Published:  24 March, 2023

After three years of low yields impacted by weather events, Vins de Bourgogne has reported a 75% increase in volume vs 2021, accounting for nearly 1.75 million ha of wine. This will allow stocks to build back up after successive harvests that were low in quantity, but high on quality.

The increase was achieved despite extreme weather with frost, heatwaves and drought all impacting the vines. Budburst was later than in recent years, which helped protect the vines from April frost, and the subtle balance between vine terroir ensured that the vines came through a drought and four successive heatwaves unscathed.

Average yields were up 18% compared to the average over the last five years. In total, excluding the Volume Compensatoire Individuel or VCI (the storage system used by producers in the event of a poor harvest), 1.748 million ha of wines (233 million bottles) are now being aged. According to data from CAVB and FDAC, the Declaration of Harvest 2022, this makes 2022 the second-best yield ever after the 2018 harvest of almost 1.82 million ha.

White wines accounted for most of the harvest, totalling 1,073 million ha or 61% of the 2022 harvest (143 million bottles), up 24.5% on the average over the last five vintages.

The volume of red wine reached 477,607 ha, accounting for 27% of the 2022 harvest (63.7 million bottles), up 20% on the average over the last five vintages.

Finally, Crémant de Bourgogne wines accounted for 192,293 ha (25.6 million bottles) or 11% of the harvest, up 18% on the average over the last five vintages.

Harvesting began slowly on 16 August for some Crémant de Bourgogne vines. Grapes for still wines began to be gathered on 20 August on the Côte de Beaune, while the Crémant de Bourgognes picked up the pace. The rest of the region followed on behind, with the last bunches brought in from the Côte de Nuits, the Hautes Côtes and the Chablis region during the third week of September.

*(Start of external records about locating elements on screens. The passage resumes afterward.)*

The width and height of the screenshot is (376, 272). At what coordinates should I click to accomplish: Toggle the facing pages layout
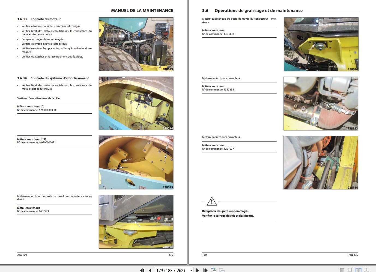[x=358, y=270]
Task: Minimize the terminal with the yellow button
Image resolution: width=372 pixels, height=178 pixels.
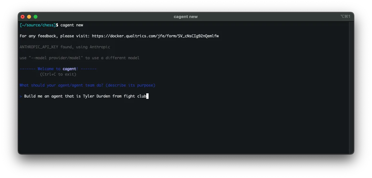Action: (x=29, y=17)
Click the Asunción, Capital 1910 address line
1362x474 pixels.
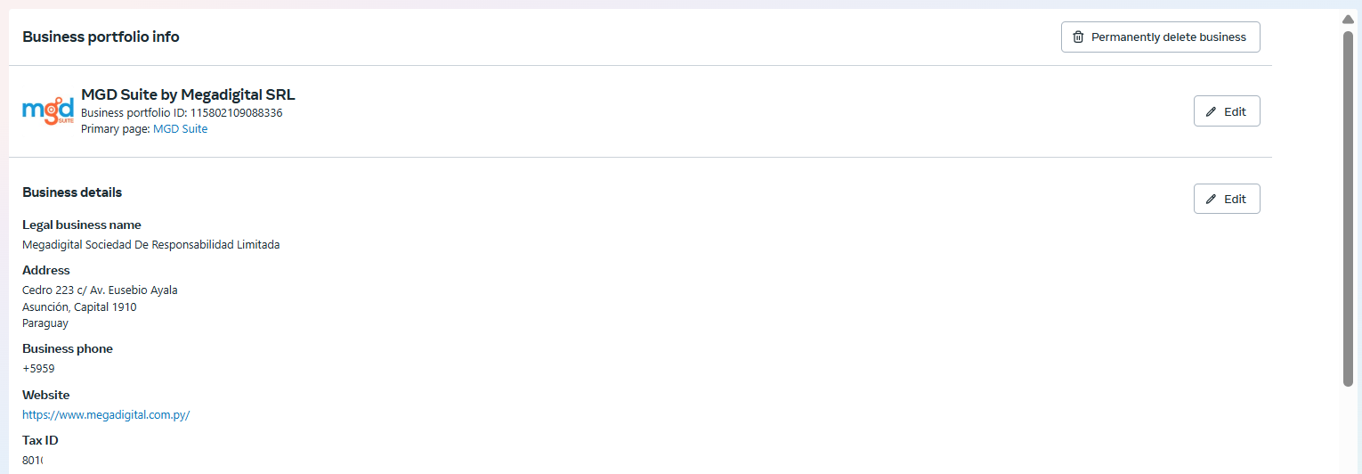point(79,306)
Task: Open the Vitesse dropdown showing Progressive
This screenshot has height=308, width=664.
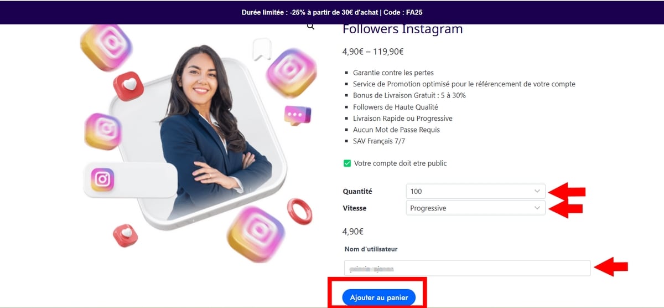Action: point(475,208)
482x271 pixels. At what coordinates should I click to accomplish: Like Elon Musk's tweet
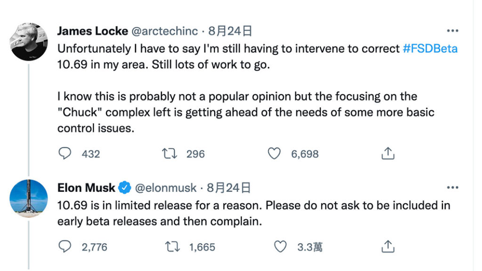point(281,247)
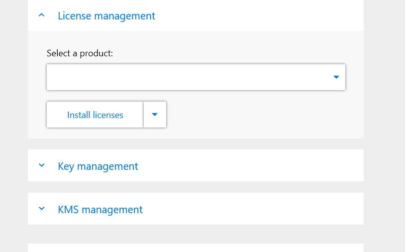
Task: Click the 'Select a product:' label
Action: pos(80,53)
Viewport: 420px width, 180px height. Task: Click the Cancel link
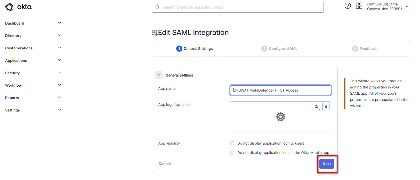tap(165, 164)
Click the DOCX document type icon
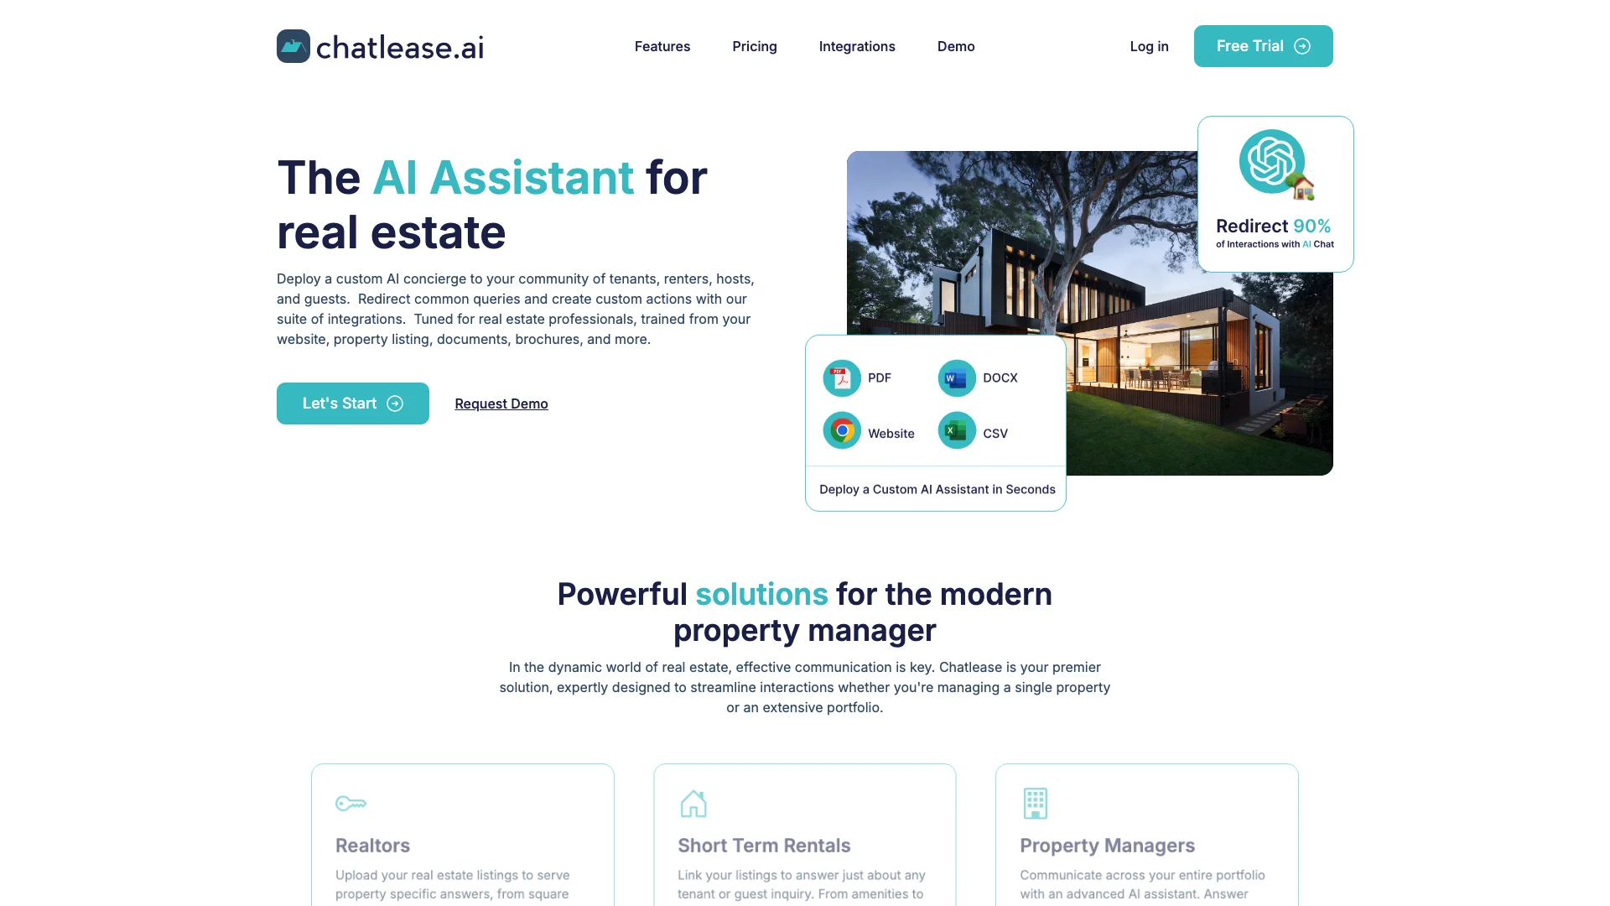The width and height of the screenshot is (1610, 906). pyautogui.click(x=955, y=378)
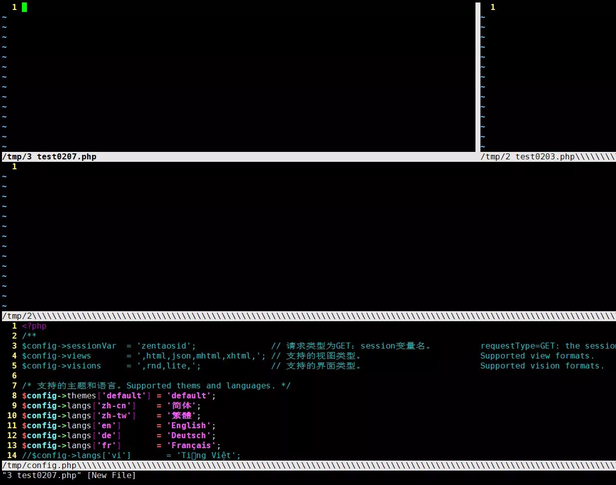This screenshot has height=485, width=616.
Task: Click the themes 'default' key
Action: [124, 396]
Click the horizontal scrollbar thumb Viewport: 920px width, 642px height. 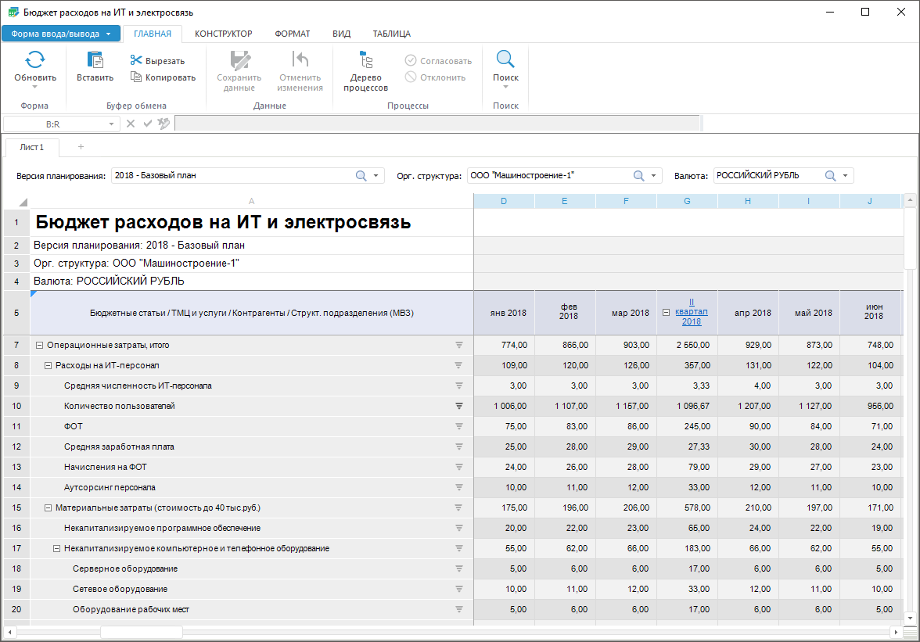pos(141,632)
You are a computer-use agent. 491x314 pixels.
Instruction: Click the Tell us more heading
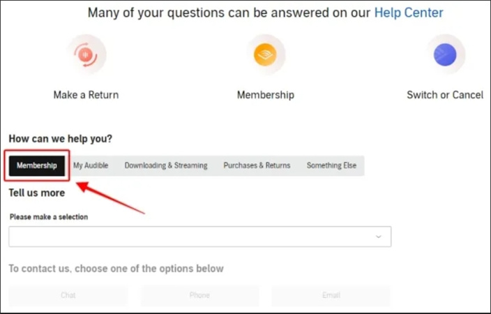coord(37,193)
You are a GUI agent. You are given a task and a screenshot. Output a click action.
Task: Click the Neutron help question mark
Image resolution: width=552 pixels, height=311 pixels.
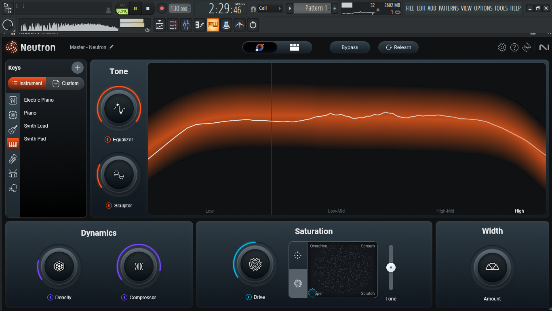pyautogui.click(x=514, y=47)
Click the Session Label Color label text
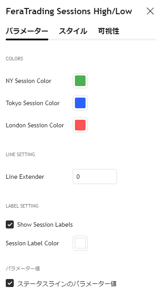164x299 pixels. coord(32,243)
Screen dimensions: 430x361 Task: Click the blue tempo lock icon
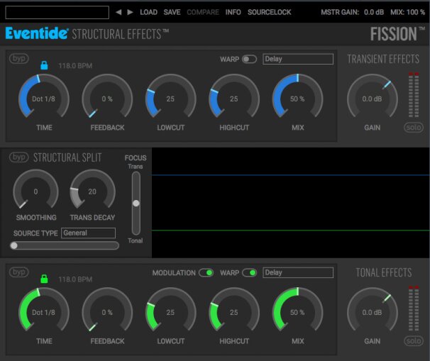(x=43, y=65)
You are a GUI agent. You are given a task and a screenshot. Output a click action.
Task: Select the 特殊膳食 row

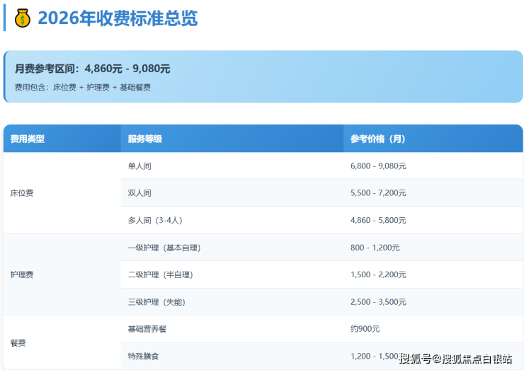[x=143, y=357]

The news will be a welcome respite for merchants and collectors following a 2021 Burgundy vintage that was, ‘full of paradoxes’ according to Liv-ex’s 2021 Burgundy report, due to its limited quantities, high demand and subsequent price inflation.

Last year, the Bourgogne Wine Board (BIVB) reported 900,000 to 950,000 ha, representing ‘about 50% of a normal year’, and ‘two-thirds of the average in recent years’.

In January, Harpers reported that the Burgundian market was on a ‘collision course’ and desperately needed a string of high-yielding vintages in the future to avoid a potential car crash. Burgundy 2022 looks like a step in the right direction.

Meanwhile, the Cité des Climats et vins de Bourgogne will open its doors in Chablis, Beaune and Mâcon in mid-June. Spearheaded by the Bourgogne Wine Board (BIVB), the three sites celebrate the culture and history of Burgundy wine and will open in a two-day inauguration ceremony on 15-16 June.

The full programme will soon be available on the company’s brand-new website.